Prevalence of wasting among under 6-month-old infants in developing countries and implications of new case definitions using WHO growth standards: a secondary data analysis

Affiliations
Free PMC article

Prevalence of wasting among under 6-month-old infants in developing countries and implications of new case definitions using WHO growth standards: a secondary data analysis

Marko Kerac et al. Arch Dis Child. 2011 Nov.
Free PMC article

Abstract

Objectives: To determine wasting prevalence among infants aged under 6 months and describe the effects of new case definitions based on WHO growth standards.

Design: Secondary data analysis of demographic and health survey datasets.

Setting: 21 developing countries.

Population: 15 534 infants under 6 months and 147 694 children aged 6 to under 60 months (median 5072 individuals/country, range 1710-45 398). Wasting was defined as weight-for-height z-score <-2, moderate wasting as -3 to <-2 z-scores, severe wasting as z-score <-3.

Results: Using National Center for Health Statistics (NCHS) growth references, the nationwide prevalence of wasting in infant under-6-month ranges from 1.1% to 15% (median 3.7%, IQR 1.8-6.5%; ∼3 million wasted infants <6 months worldwide). Prevalence is more than doubled using WHO standards: 2.0-34% (median 15%, IQR 6.2-17%; ∼8.5 million wasted infants <6 months worldwide).
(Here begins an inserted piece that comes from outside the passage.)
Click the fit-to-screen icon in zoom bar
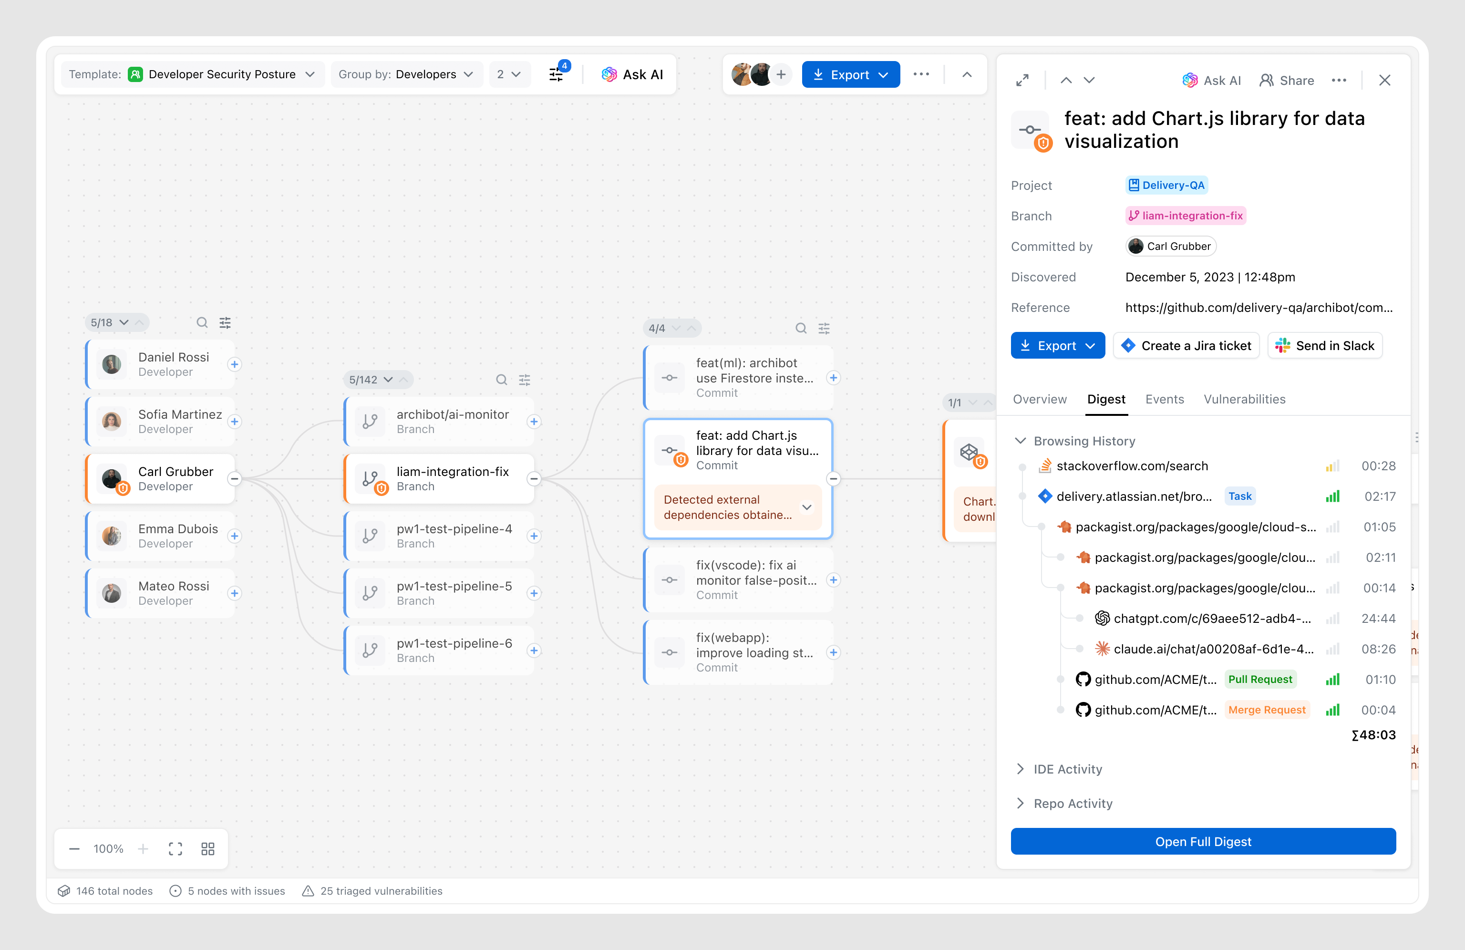Image resolution: width=1465 pixels, height=950 pixels. pos(175,849)
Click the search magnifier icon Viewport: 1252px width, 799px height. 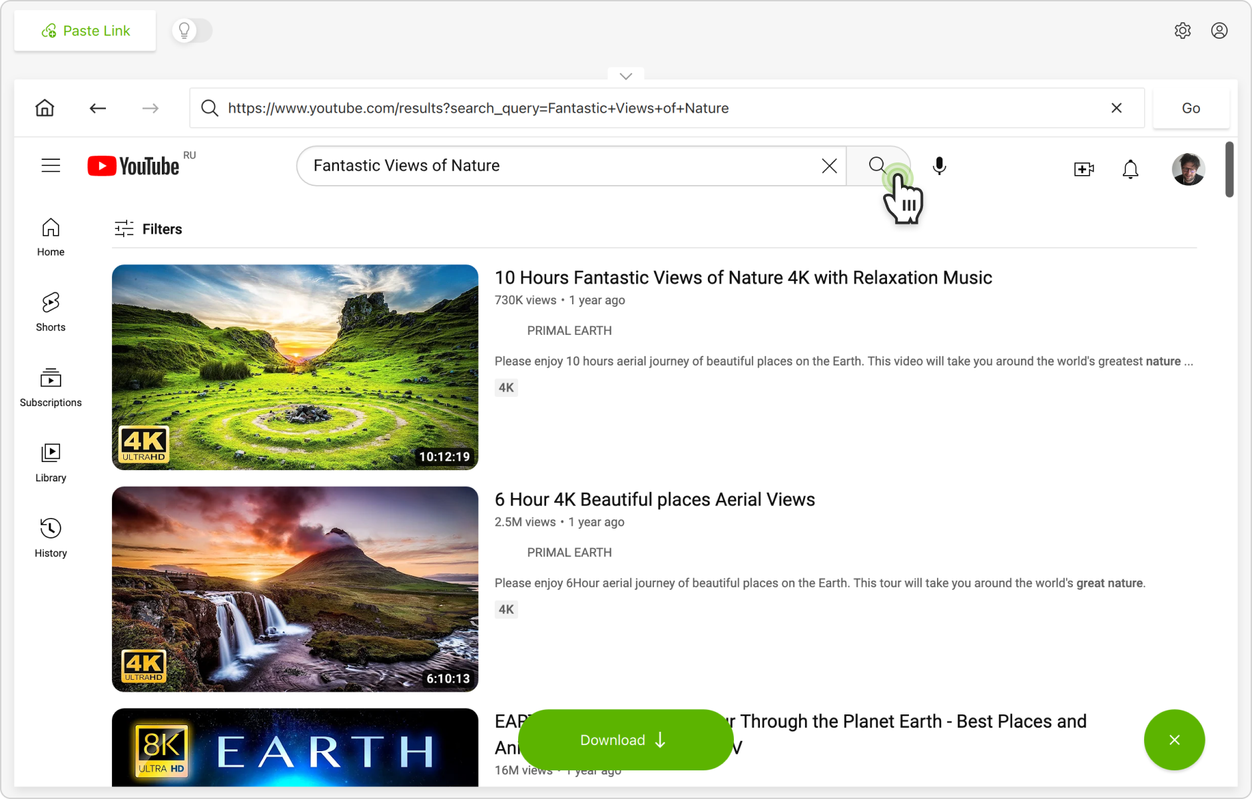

Prevalence differences using WHO standards are more marked for infants under 6 months than children, with the greatest increase being for severe wasting (indicated by a regression line slope of 3.5 for infants <6 months vs 1.7 for children). Moderate infant-6-month wasting is also greater using WHO, whereas moderate child wasting is 0.9 times the NCHS prevalence.

Conclusions: Whether defined by NCHS references or WHO standards, wasting among infants under 6 months is prevalent in many of the developing countries examined in this study. Use of WHO standards to define wasting results in a greater disease burden, particularly for severe wasting. Policy makers, programme managers and clinicians in child health and nutrition programmes should consider resource and risk/benefit implications of changing case definitions.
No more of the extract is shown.